The major point is the historical fact that original birther John Jay suggested to original birther George Washington that the natural law word “natural” should be added to original birther Alexander Hamilton's natural law words “born” and associated with Hamilton's positive law words “a Citizen.”




The POTUS eligibility quote below is the June 18, 1787 Alexander Hamilton suggestion.

Alexander Hamilton said
“be now a Citizen” … “or” … “be born a Citizen”

“No person shall be eligible to the office of President of the United States unless he be now a Citizen of one of the States, or hereafter be born a Citizen of the United States.”

The 1787 original intent of Alexander Hamilton is obvious, right?

Obviously “be now” = the grandfather words to make the 1776 patriots POTUS eligible
Obviously “or” = one ‘or’ the other, NOT both are the same as the other
Obviously ‘born’ = ONLY born on U.S. soil in 1787 America
Obviously ‘Citizen’ = ONLY citizenship from two (2) U.S. Citizen married parents
Obviously ‘United States’ = ONLY U.S. Citizen born on U.S. soil



Included in the major point is the acceptance by the 1787 original birthers at the 1787 Constitutional Convention with NO comment about the 1787 original intent meaning of “natural born Citizen” because the 1787 delegates were obviously already aware that to be “natural born” in 1787 America meant ONLY being born on 1787 U.S. soil with two (2) U.S. Citizen married parents and “natural born” in 1787 America did NOT mean being born on 1787 foreign soil.

Included in the major point is that the U.S. “natural born Citizen” status of the child derived from the U.S. citizen status of BOTH parents who were U.S. Citizens BEFORE their child was born on U.S. soil, NOT born on foreign soil.

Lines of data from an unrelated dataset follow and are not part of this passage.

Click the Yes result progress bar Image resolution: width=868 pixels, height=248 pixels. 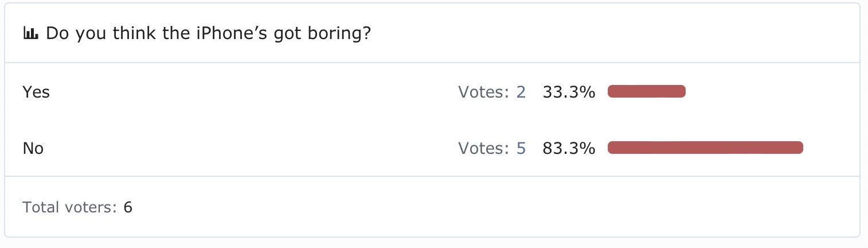pos(646,91)
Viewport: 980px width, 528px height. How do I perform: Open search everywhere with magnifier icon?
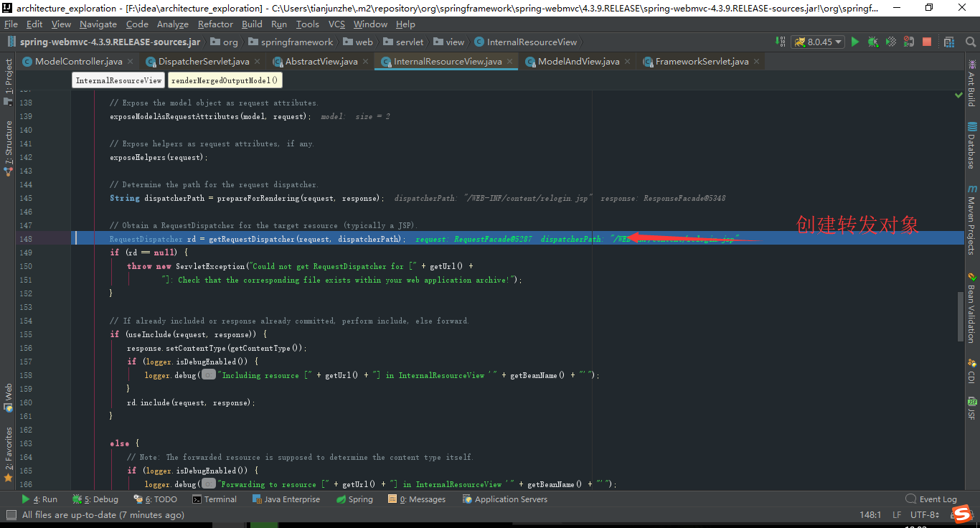tap(971, 42)
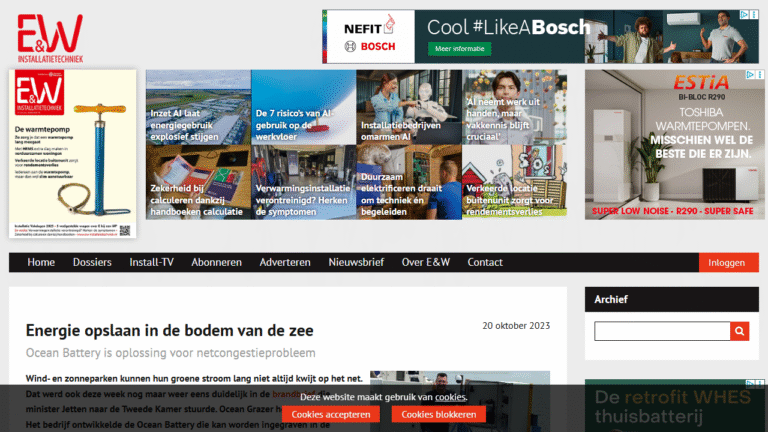Click the red Inloggen button
The width and height of the screenshot is (768, 432).
[x=727, y=263]
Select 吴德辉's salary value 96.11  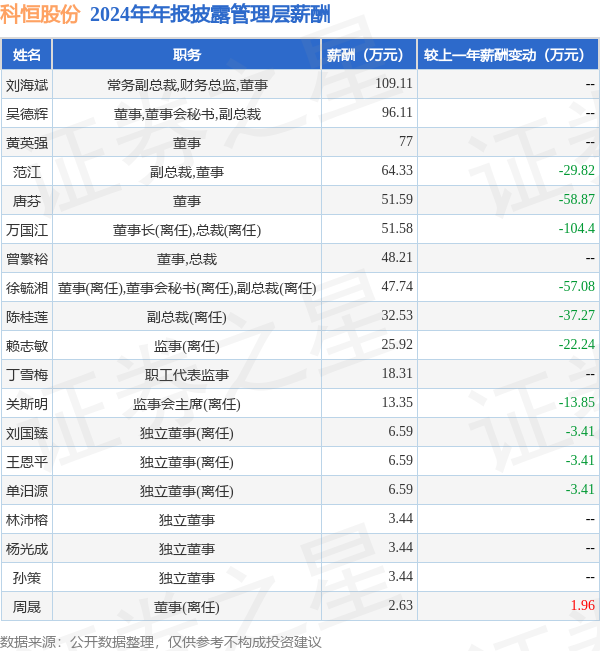click(397, 112)
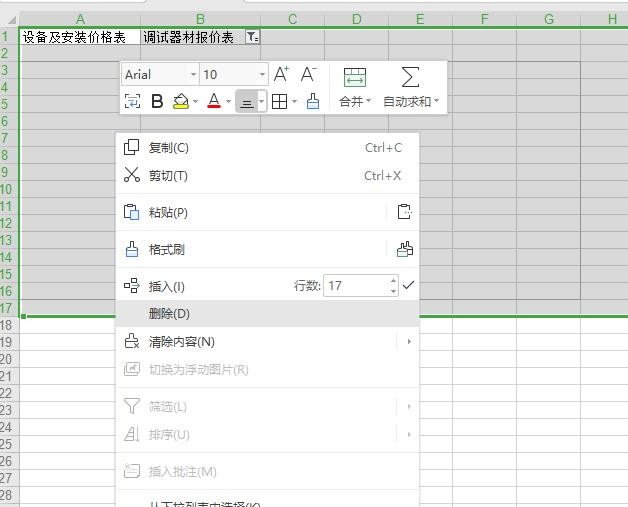The width and height of the screenshot is (628, 507).
Task: Click the decrease font size icon
Action: pyautogui.click(x=309, y=75)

What “born” obviously meant to the original birthers was ONLY “born” on the U.S. soil of the 1787 original thirteen colonies, NOT “born” on the 1787 foreign soil of England—Canada, NOT “born” on the 1787 foreign soil of Spain—Florida, NOT “born” on the 1787 foreign soil of Spain—Louisiana colony from the gulf waters to the Canadian border, and NOT “born” on the foreign soil of Mexico, or Central America, or South America, or Europe, or Africa, or etc., around the world.

The 1795 Naturalization Act “Citizen” designation replaced the repealed 1790 Naturalization Act “natural born citizen” designation.

So far, since the 1795 Naturalization Act, the original intent of the original birthers has been confirmed by the SCOTUS which has NEVER opined that a “natural born Citizen” is a child born on U.S. soil with two (2) U.S. Citizen married parents and ALSO a child born on foreign soil with two (2) U.S. Citizen married parents.

The SCOTUS has been consistent since the 1790 Naturalization Act that said that a child born on foreign soil with two (2) U.S. Citizen married parents was a “natural born Citizen” was repealed by the 1795 Naturalization Act that states that a child born on foreign soil with two (2) U.S. Citizen married parents was ONLY a “Citizen” and consequently NOT “...eligible to the Office of President.”

Finally, the SCOTUS has also NEVER opined that a “natural born Citizen” is a child born on foreign soil with ONLY ONE (1) U.S. Citizen parent, married or not married to a foreign citizen.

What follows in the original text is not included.